At the end of the session, the spread on the JP Morgan EMBI Global Index was tighter by one basis point versus Treasuries.

Brazilian bonds gained following news that president Luiz Inacio Lula da Silva would face off against a business-friendly opposition candidate in the second round.

Both local and external markets gained after center-right Geraldo Alckmin, the former governor of Brazil's richest state, Sao Paulo, showed an astonishingly strong performance in Sunday's election.

Silva nabbed 48.6% of the vote, just barely missing the 50% plus one vote needed for an outright victory. Alckmin received 41.6% of the vote. And they will both face the voters again on Oct. 29.

"Markets see the run off as a win-win situation," said a market source.

"Whoever wins, economic policy should stay intact," he noted, adding that Alckmin would be in better position to pass labor and tax reforms.

Lula's Workers Party has been recently caught up in political maelstrom involving allegations of a scheme to purchase documents meant to discredit the opposition party. Some polls had showed Lula losing support leading up the election.

Meanwhile there were investor fears that the fallout from the graft probe as well as from other scandals would impede his ability to push ahead with economic and structural reforms.

Almost every investor had been hedging their bets on a on a first-round win for Silva, but in the Friday session ahead of Sunday's poll few took positions in case there were any surprises.

But this election surprise turned into a market blessing as Alckmin is seen as the more market-friendly candidate, noted sources.

On Monday, Brazilian bonds moved higher. During the session, the bellwether Brazilian bond due 2040 added 0.35 to 130.65 bid, 130.70 offered.

Argentina up on ratings boost

In other news, Argentinean bonds traded up after Standard & Poor's raised the country's long-term credit ratings to B+ from B, citing lower debt burdens. On that news, its spreads tightened by 5 basis points, making it the session's best performer.

Discount bonds were about ¼ point higher following the news, noted a trader.

Elsewhere, Ecuadorian bonds were a tad higher on news that the government would not call the remaining bonds due 2012s on Nov. 15.

In trading, the Ecuadorian bond due 2012 was unchanged to 100.20 bid, 100.50 while the bond due 2030 was up 0.10 to 92.10 bid, 93 offered.

Overall the market still has very little conviction, noted another source, who added that local markets are getting more play than external markets.

"Most people look to be neutral," he said, referring to external debt positions.

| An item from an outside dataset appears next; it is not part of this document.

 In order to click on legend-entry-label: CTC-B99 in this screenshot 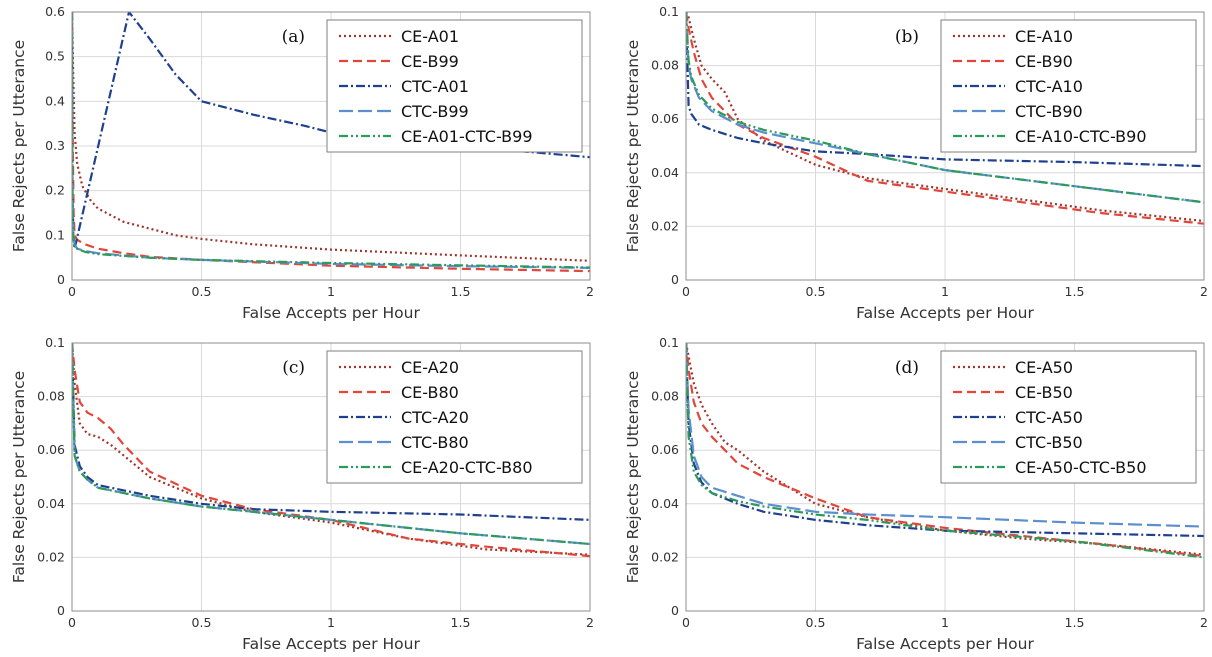, I will do `click(435, 112)`.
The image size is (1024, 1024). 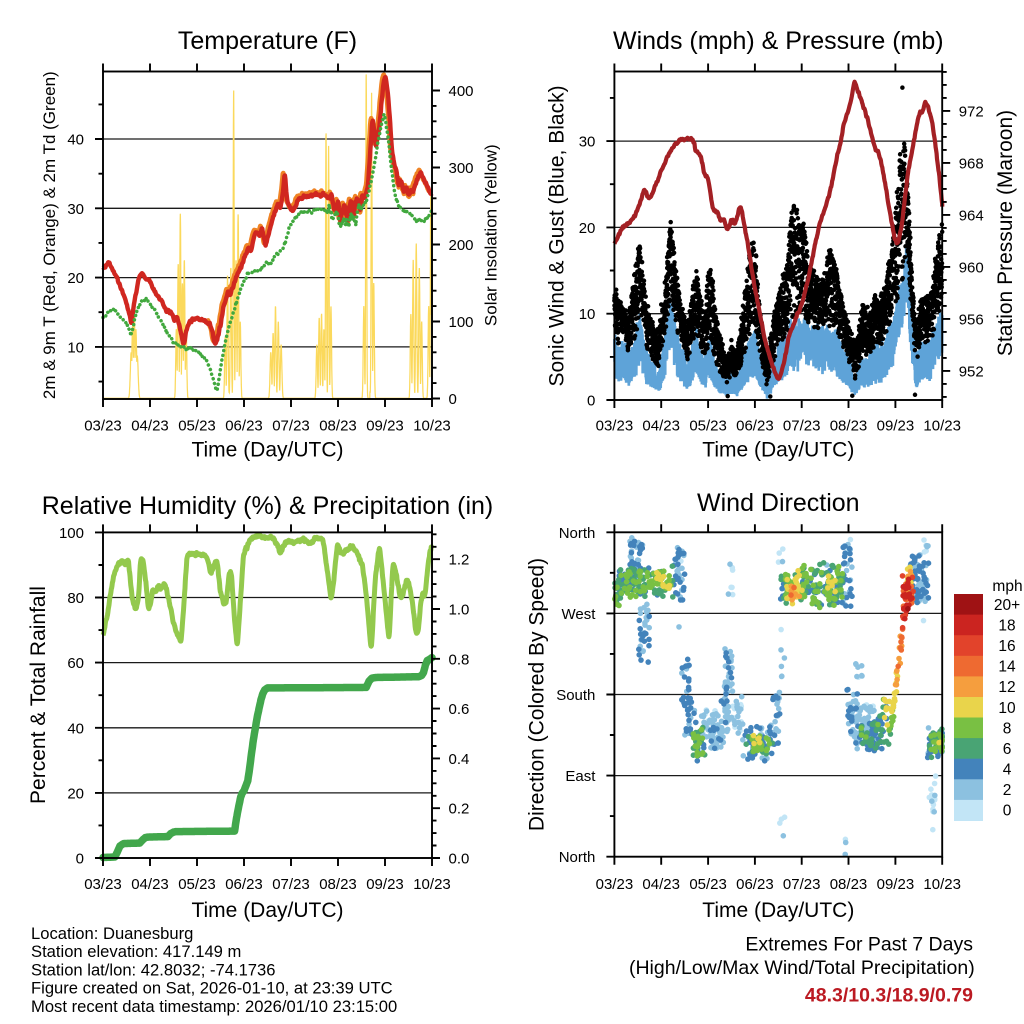 What do you see at coordinates (460, 760) in the screenshot?
I see `svg-text: 0.4` at bounding box center [460, 760].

"I just read that dedicated investor positions and crossover account exposures are at a record low," he said.

"Still hard to find value in this market."

Matahari brings back deal

On the primary issuance front, Indonesian retailer PT Matahari Putra Prima TBK sold $150 million in a resurrected offering of three-year notes (B1/B+) at 98.731 to yield 10%.

In June, the issuer attempted to sell $150 million in five-year bonds, for which guidance was set at 9% area. The deal was shelved due to market volatility.

This time around, the price guidance was upped to 10% to attract more orders, said one source.

The total book amounted to $350 million and was distributed over 60 accounts. Asia accounted for 53% of the distribution, followed by Europe with 37% and offshore U.S. accounts with 10%.

UBS and Credit Suisse managed the Regulation S sale.